Aiming to assist women experiencing problems with fertility
Our research goal is to help the 15% of women experiencing difficulties to become pregnant by assisting them and their partners. We collaborate with five basic research scientists on projects dedicated to advancing knowledge in assisted reproduction. Our core laboratory facilities are leading edge. Our researchers investigate the three key phases of assisted reproduction; namely, gametogenesis the maturation and maintenance of healthy female eggs and male sperm, fertilization the processes involved in the interaction between eggs and sperm leading to pregnancy and early pregnancy development the conditions necessary to sustain life in the first few weeks after fertilization.
Aiming to improve female pelvic health related to:
1. The Pelvic Floor
Our research goal is to alleviate the great discomfort experienced by the one out of three women in Canada who have pelvic floor and other benign gynaecologic disorders. An emerging research area for the university, we now have three researchers. We treat patients suffering from urinary and fecal incontinence, lower urinary tract and genital disorders including pelvic organ prolapse and other bowel dysfunctions. Our work increases understanding of pelvic floor anatomy, determines the best type of treatments and pioneers the use of robotic and other technologies, which are less invasive than traditional techniques.
2. The Uterus
Our research goal is to explore how new minimally invasive technologies and treatments can make uterine surgery unnecessary, and easier and safer if required.
Aiming to prevent cancers of the cervix, ovaries endometrium and vulva, facilitating early detection and to achieve the best possible treatment outcomes.

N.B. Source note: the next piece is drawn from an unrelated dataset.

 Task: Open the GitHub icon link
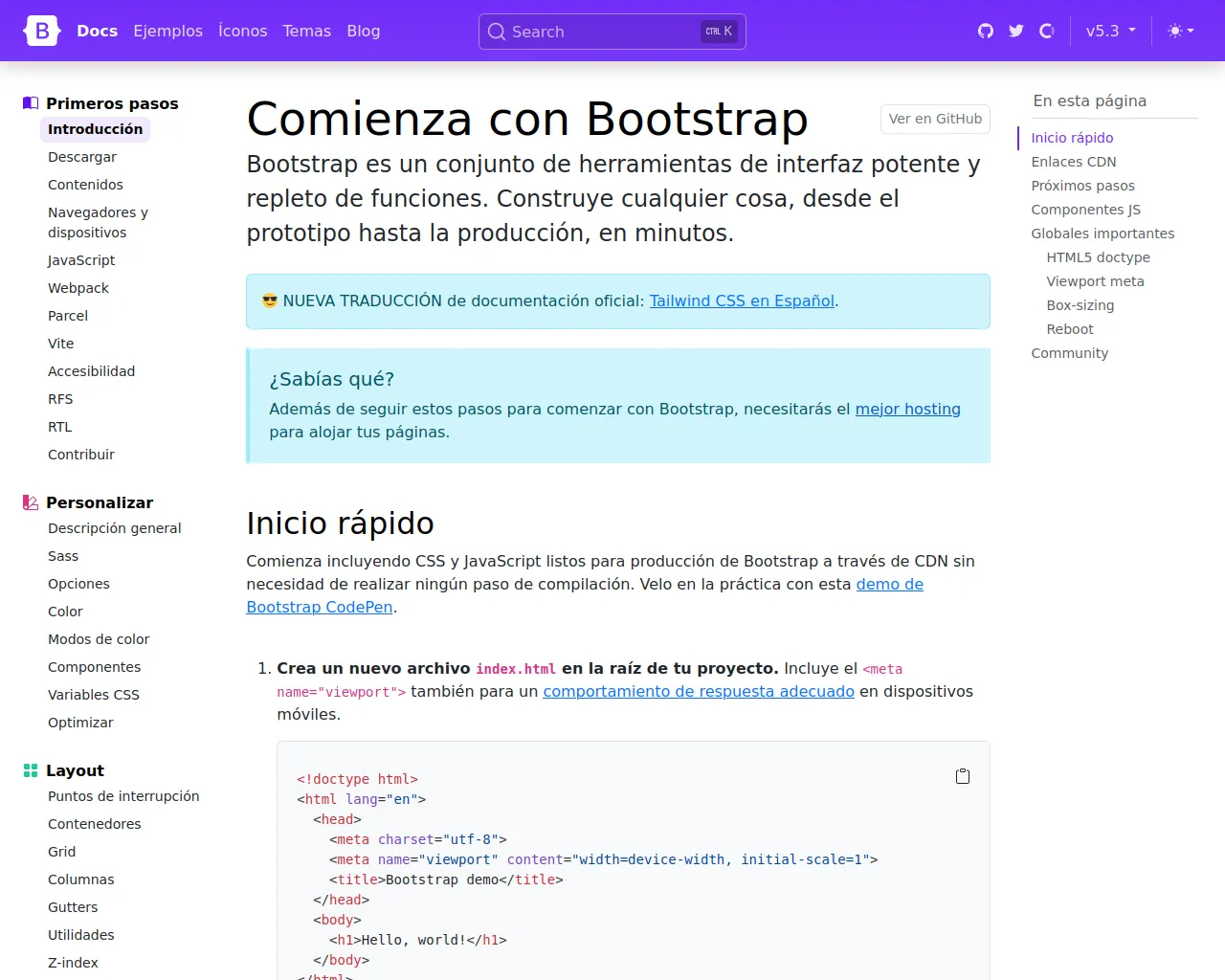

Our research goal is to develop the most cost effective approaches to screening, diagnosing and treating the four major gynaecological cancers; ovarian, endometrial, cervical, and vulva. We evaluate the relative merits of current screening and treatment options, improve current treatments and develop new ones, pioneer the use of new technologies in both screening and treatment and improve end of life care. Our research is used to set provincial guidelines for care and the practice standards doctors across Canada use every day. We have created a gynaecological disease site team which brings together all the medical and other specialties such as social work to support a patient through the spectrum of care–prevention, screening, treatment and end of life. This patient focused approach ensures that patients receive timely and integrated compassionate care.
Aiming to use health informatics and social science research to ensure appropriate, cost-effective, ethical health care for women
1. Ethics Research Unit
Our Goal is to promote the highest standards of ethical and compassionate women’s health care.
2. Women’s and Children’s Health Informatics, Outcomes
Our goal is to analyze and evaluate Health Data to ensure care plans are appropriate and effective and ensuring that policy makers have access to objective and scientifically informed advice on issues relating to women and children.
3. Economics and Health Policy Research
Our research goal is to inform the development of public policies related to women’s health. We help ensure that public health dollars are spent wisely by evaluating the benefits and costs of various treatment strategies, delivery practices and resource allocation thereby ensuring that limited healthcare resources are spent to achieve the maximum benefits. We also promote and participate in dialogues related to the economics surrounding women’s health care, to ensure policy makers have access to objective and scientifically informed advice.